*** RECORDS SUPPLIED

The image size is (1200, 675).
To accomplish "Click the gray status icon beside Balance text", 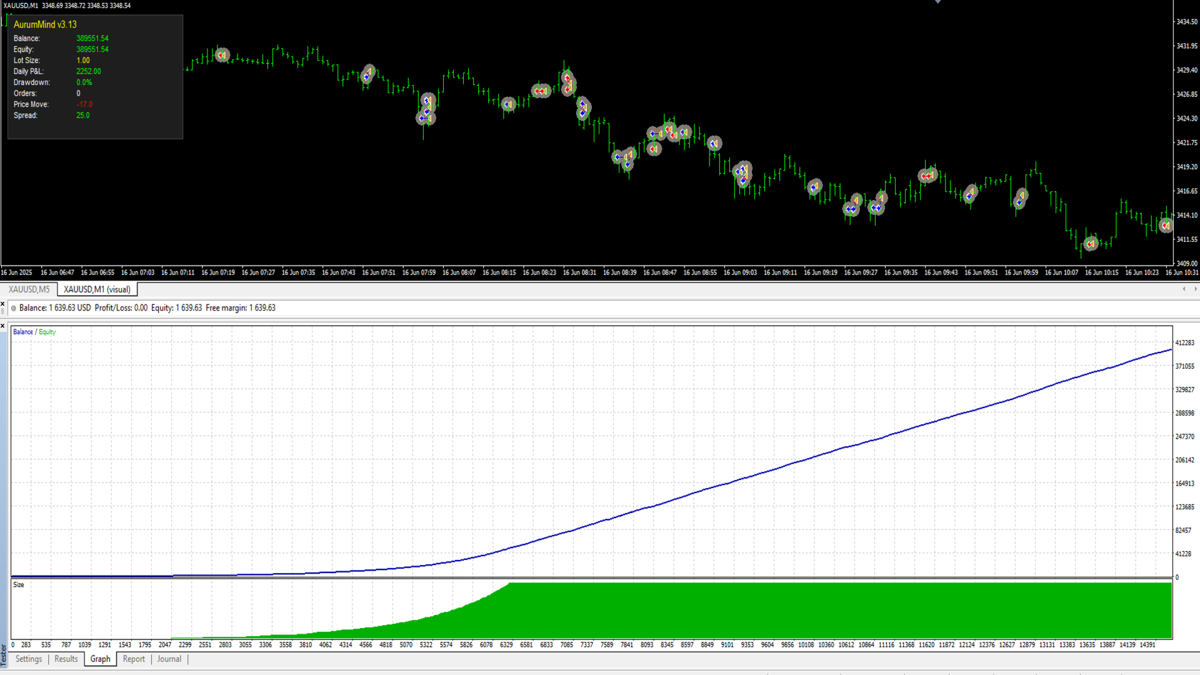I will click(14, 308).
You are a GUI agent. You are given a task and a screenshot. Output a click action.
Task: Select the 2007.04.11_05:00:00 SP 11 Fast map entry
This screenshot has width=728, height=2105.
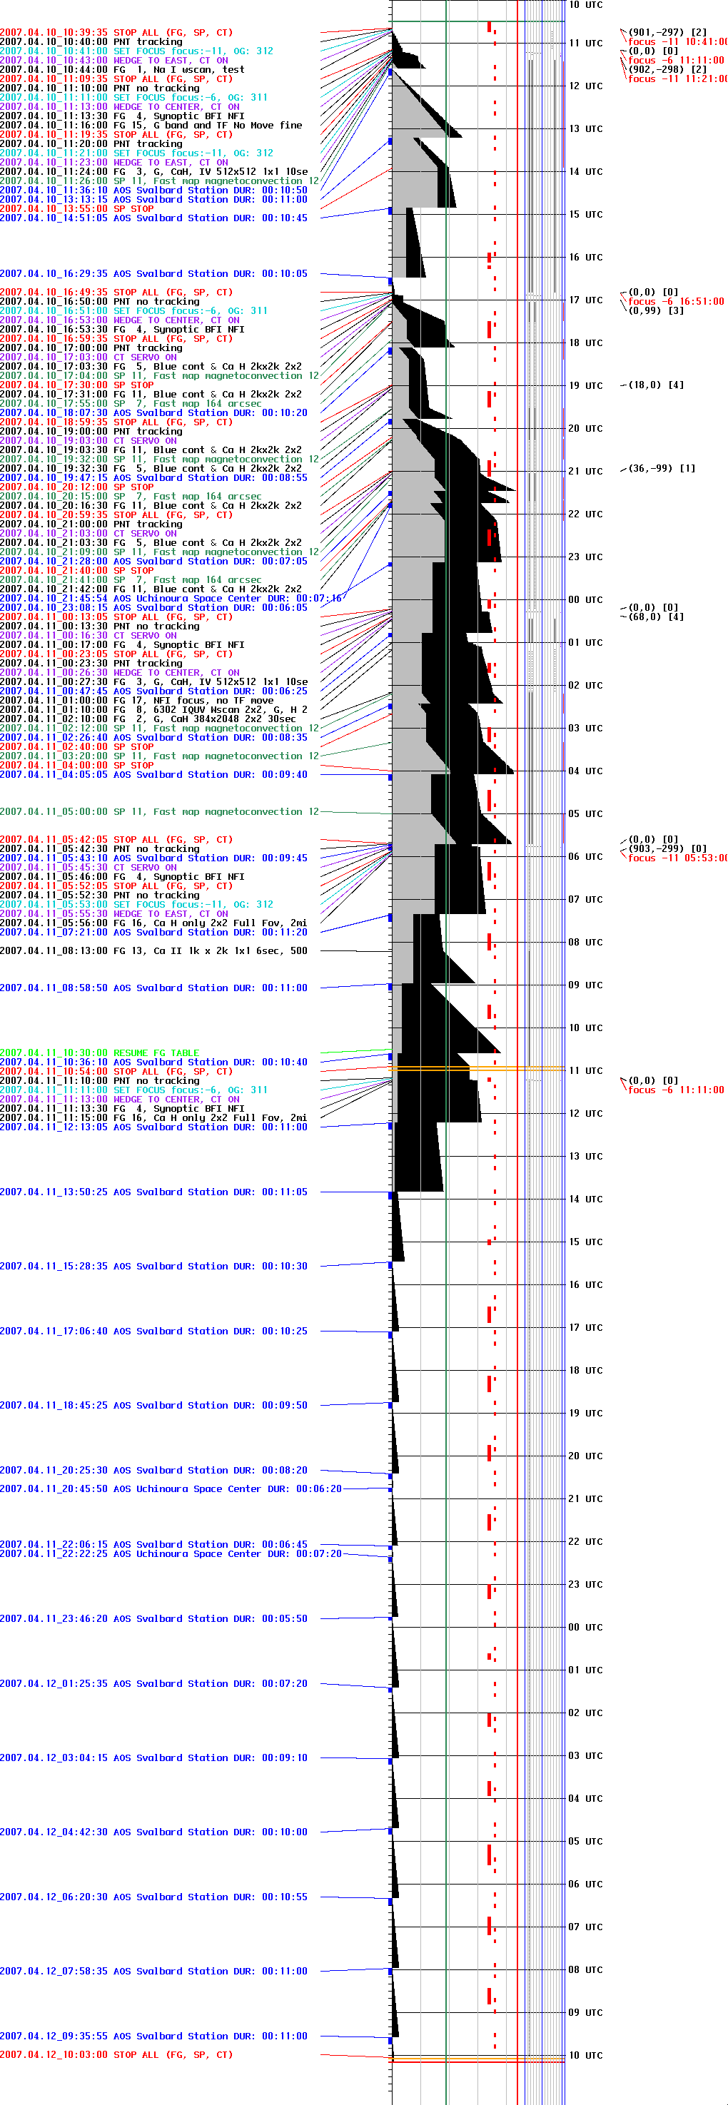click(x=159, y=812)
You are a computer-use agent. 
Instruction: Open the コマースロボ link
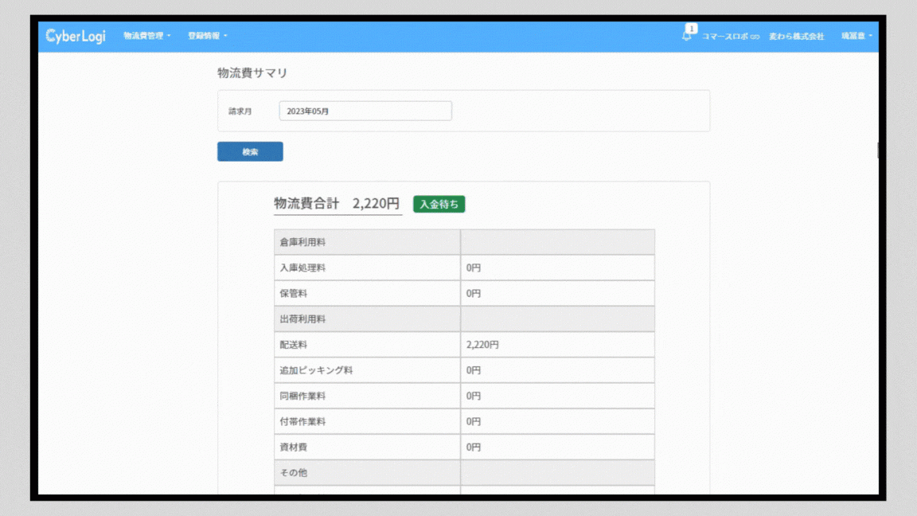[725, 37]
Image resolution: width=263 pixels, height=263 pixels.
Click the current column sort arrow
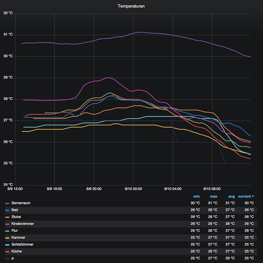(x=253, y=196)
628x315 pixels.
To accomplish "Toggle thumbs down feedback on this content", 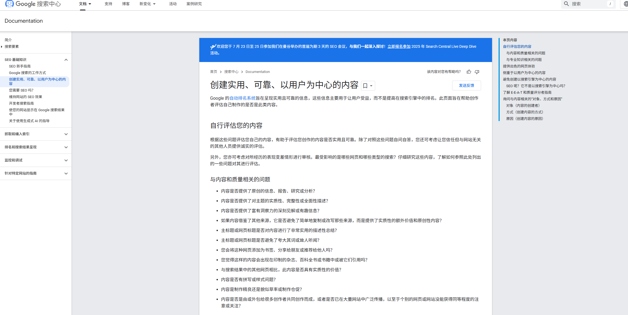I will click(x=477, y=72).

******

» **TASK OBJECTIVE**: From the rows above, copy out every line that contains the word "screenshot".

» **RESULT**:
You are a GUI agent. You are given a task and a screenshot. Output a click action.
This screenshot has width=728, height=2105.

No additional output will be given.